■ **Data provided**
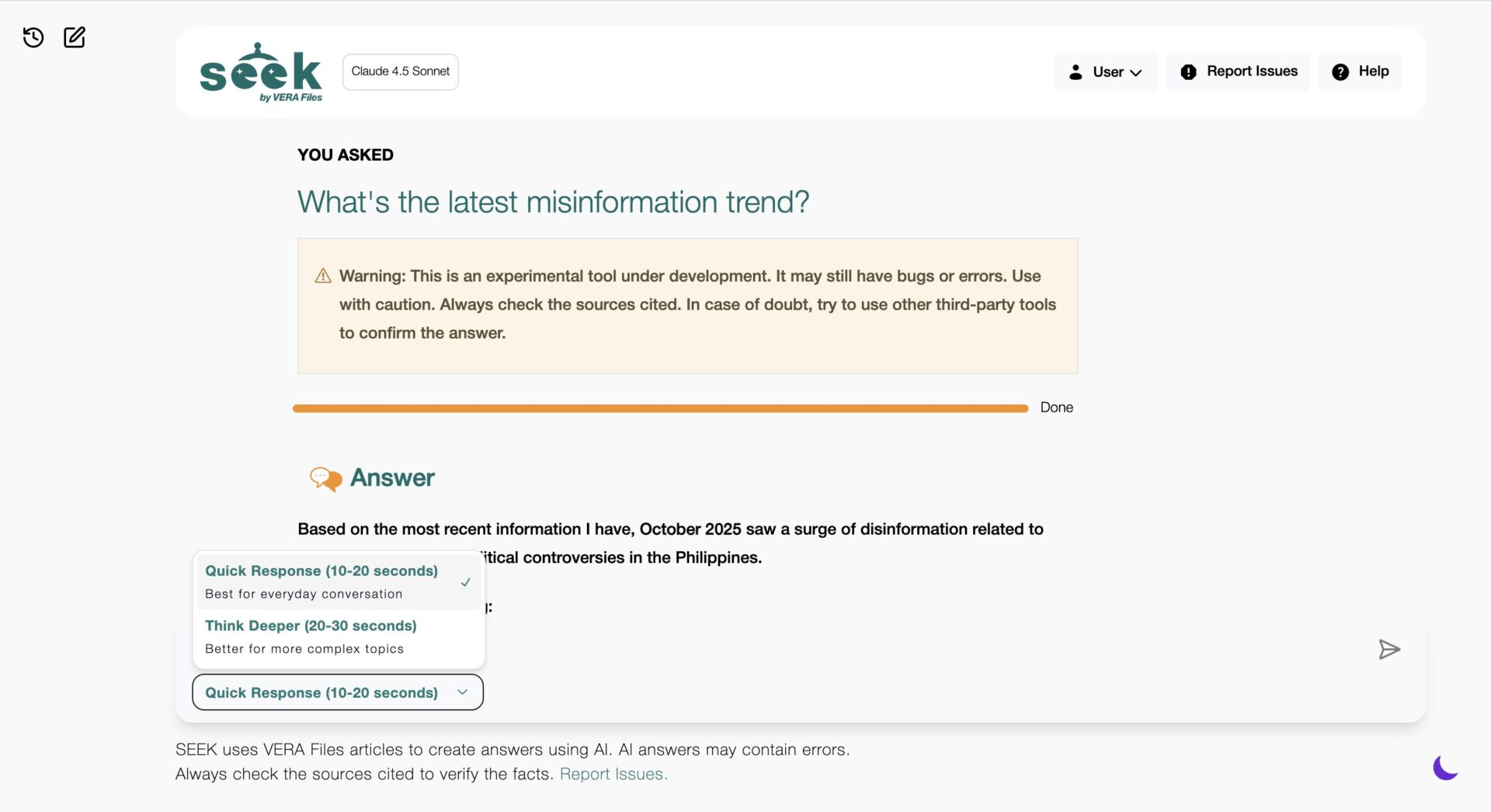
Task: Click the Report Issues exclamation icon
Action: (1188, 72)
...
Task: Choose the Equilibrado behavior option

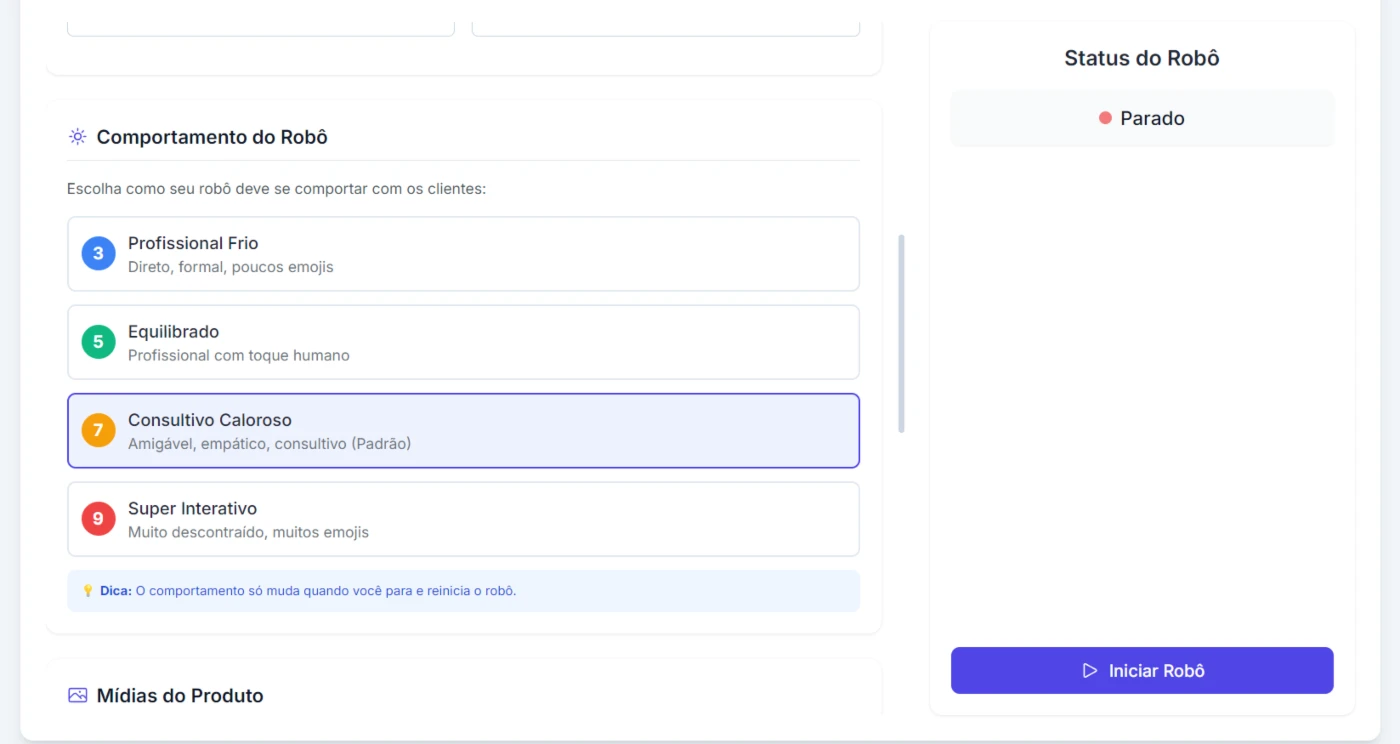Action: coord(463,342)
---
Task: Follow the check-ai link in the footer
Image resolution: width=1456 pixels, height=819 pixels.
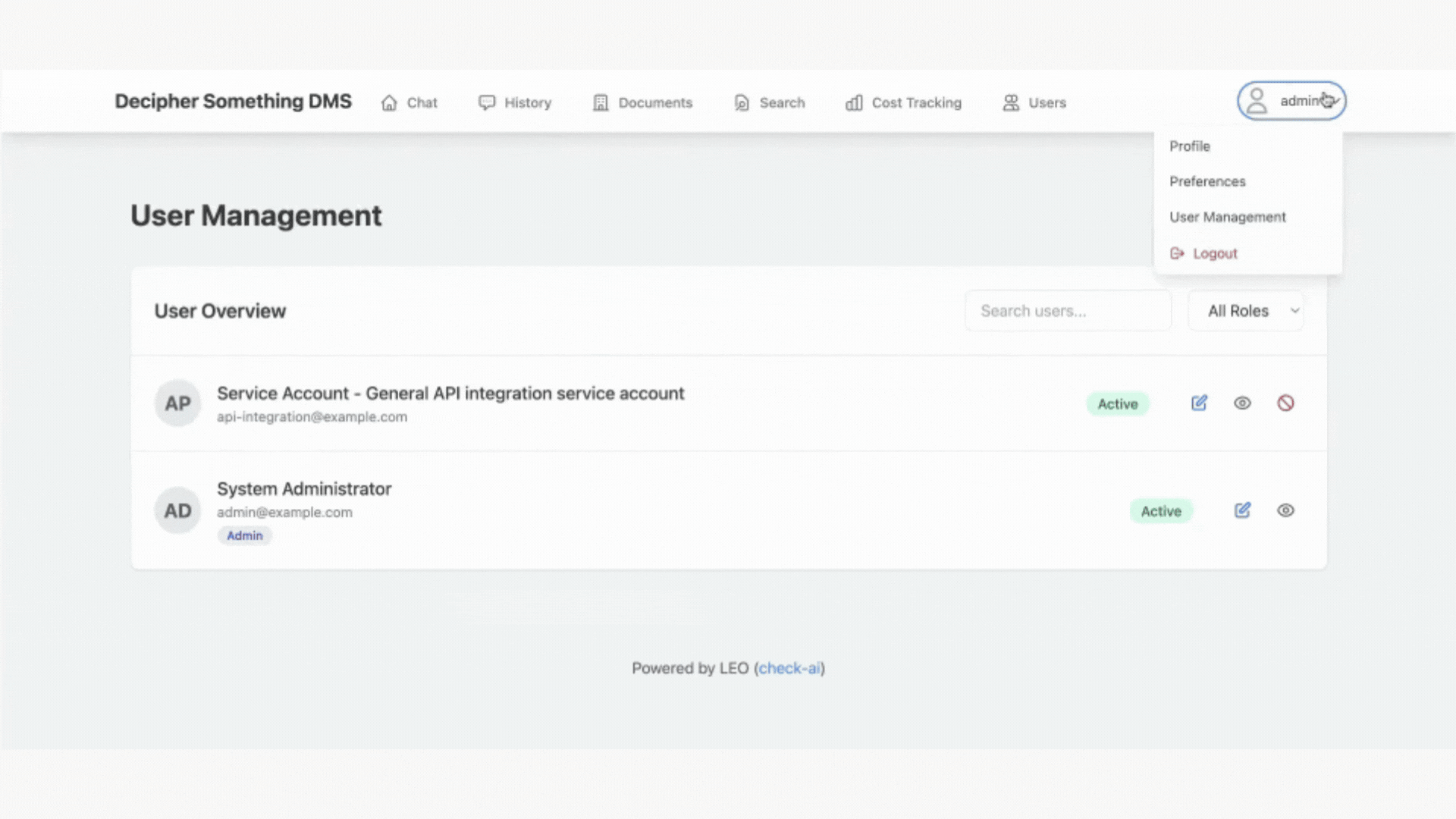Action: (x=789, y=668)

■ **Task prompt**
Format the stretch from the line containing "Task: Follow the check-ai link in the footer" through the line containing "Action: (x=789, y=668)" as a JSON list of strings, one per line with blank lines omitted. Leave the pictures out of the answer.

■ **Exercise solution**
[
  "Task: Follow the check-ai link in the footer",
  "Image resolution: width=1456 pixels, height=819 pixels.",
  "Action: (x=789, y=668)"
]